**Articolo**
────────────────────

IL CORTILE | ALLIEVI

Daneluzzi Sergio

sd1505@virgilio.it
1977
MILANO/Bellagio
15/05/1960

Figlio di un direttore d’albergo, i miei primi anni di vita hanno visto succedersi fermate diverse: Santa Margherita Ligure – dove sono nato – Bologna e Ischia, ora lontanissime e assai vaghe. In seguito mio padre iniziò a lavorare per le Nazioni Unite e la prima missione lunga fu a Cipro.

Anch’io – come altri ex-allievi – nel ’69 feci un bel viaggio sulla Mn. “Ausonia” e mi fermai a Limassol per poi raggiungere Nicosia. Cipro era allora un bellissimo posto, ma io avevo solo nove anni, non parlavo una parola di inglese, tantomeno di greco, e già coltivavo una marcata tendenza all’introversione. Fui iscritto a una scuola greca, dove arrivai a essere in grado di fare dei dettati senza capire una parola di quello che scrivevo.

Non avevo amici e passavo il mio tempo fantasticando, aspettando le copie di Tex che mio nonno mi mandava regolarmente dall’Italia e studiacchiando sulle dispense di una scuola per corrispondenza che mi avrebbe poi consentito di fare in Italia l’esame da privatista. Cercavo anche di decifrare qualche fumetto americano, con scarsi risultati. Non poteva andare avanti così. All’inizio dell’anno scolastico 1971/72 ero in collegio a Beirut – in linea d’aria neppure lontanissima – iscritto alla seconda media. Avevo undici anni.

All’inizio non fu per niente facile: non vedevo l’ora di tornare a casa. Come capita nei collegi, subivo ogni tanto le angherie di qualche ragazzino più grande (io che sarei poi arrivato ad essere alto 1.93 e a pesare un quintale…).Ero spesso triste e malvolentieri partecipavo alle attività comuni. Era tutto così nuovo e diverso.

────────────────────

**Consegna 1**
Trascrivi fedelmente dal racconto degli anni a Cipro e Beirut il brano che va da "sd1505@virgilio.it" fino a "fu a Cipro.".
**Consegna 2**
Per favore, scrivi il seguito del racconto degli anni a Cipro e Beirut, partendo dopo la sua ultima frase.
I dati sono materiale a sé, indipendente dal racconto.

**Sezione dati**
────────────────────

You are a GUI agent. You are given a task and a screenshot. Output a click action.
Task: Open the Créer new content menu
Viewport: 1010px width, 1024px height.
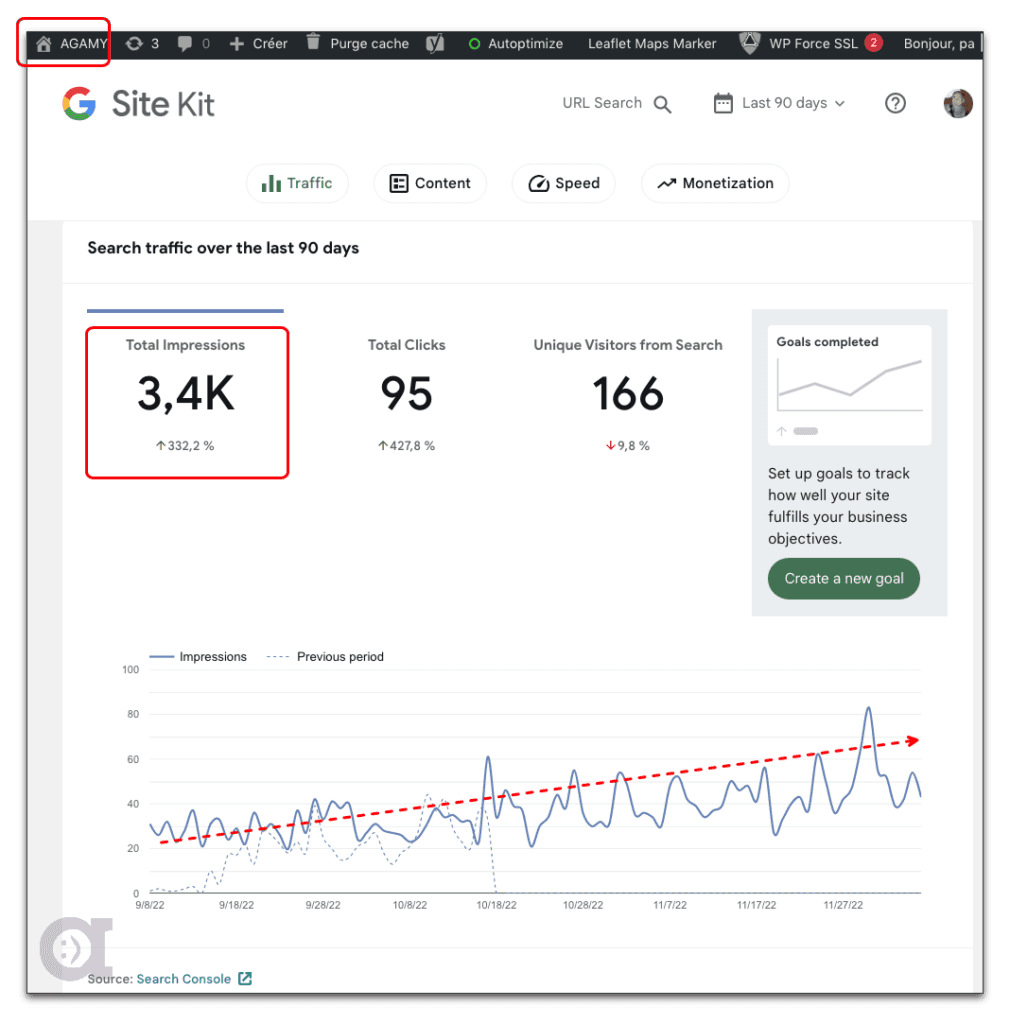click(258, 44)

────────────────────

**Risposta 1**
sd1505@virgilio.it
1977
MILANO/Bellagio
15/05/1960

Figlio di un direttore d’albergo, i miei primi anni di vita hanno visto succedersi fermate diverse: Santa Margherita Ligure – dove sono nato – Bologna e Ischia, ora lontanissime e assai vaghe. In seguito mio padre iniziò a lavorare per le Nazioni Unite e la prima missione lunga fu a Cipro.

**Risposta 2**
Dei Salesiani non potevo lamentarmi: Don Saggiotto e Don Dore erano simpatici e avevo una vera predilezione per Don Paoloni – forse perché mi passava la mia paghetta periodica e lo avevo visto scherzare amabilmente con mio padre, mezzo friulano anche lui.

Ho dimenticato moltissimo di quegli anni e forse rimosso il trauma che devo avere subito all’inizio. Lentamente ho cominciato a entrare in relazione con dei compagni. Ero in camera con i fratelli Castelli, poi con Enrico Ruggeri; frequentavo i fratelli Chiari, i Murano, Claudio Cordone, più avanti Giuseppe Pigozzi, e tanti altri. Ricordo le uscite al cinema, le prime gite, i lunghi pomeriggi di studio, la noia di qualche domenica in cortile e il muezzin al tramonto, che annunciava la fine della giornata.

Negli anni successivi tutto fu più facile e divertente. Alcune cose non migliorarono mai: il sugo della pasta nei giorni di festa, i panini della merenda pomeridiana, la mia attitudine al calcio, la mia timidezza con le ragazze.A un certo punto arrivarono anche quelle, e la nostra vita divenne immediatamente più interessante di prima. Carla e Marina Rotta Loria, che erano nella nostra classe, avrebbero distratto chiunque.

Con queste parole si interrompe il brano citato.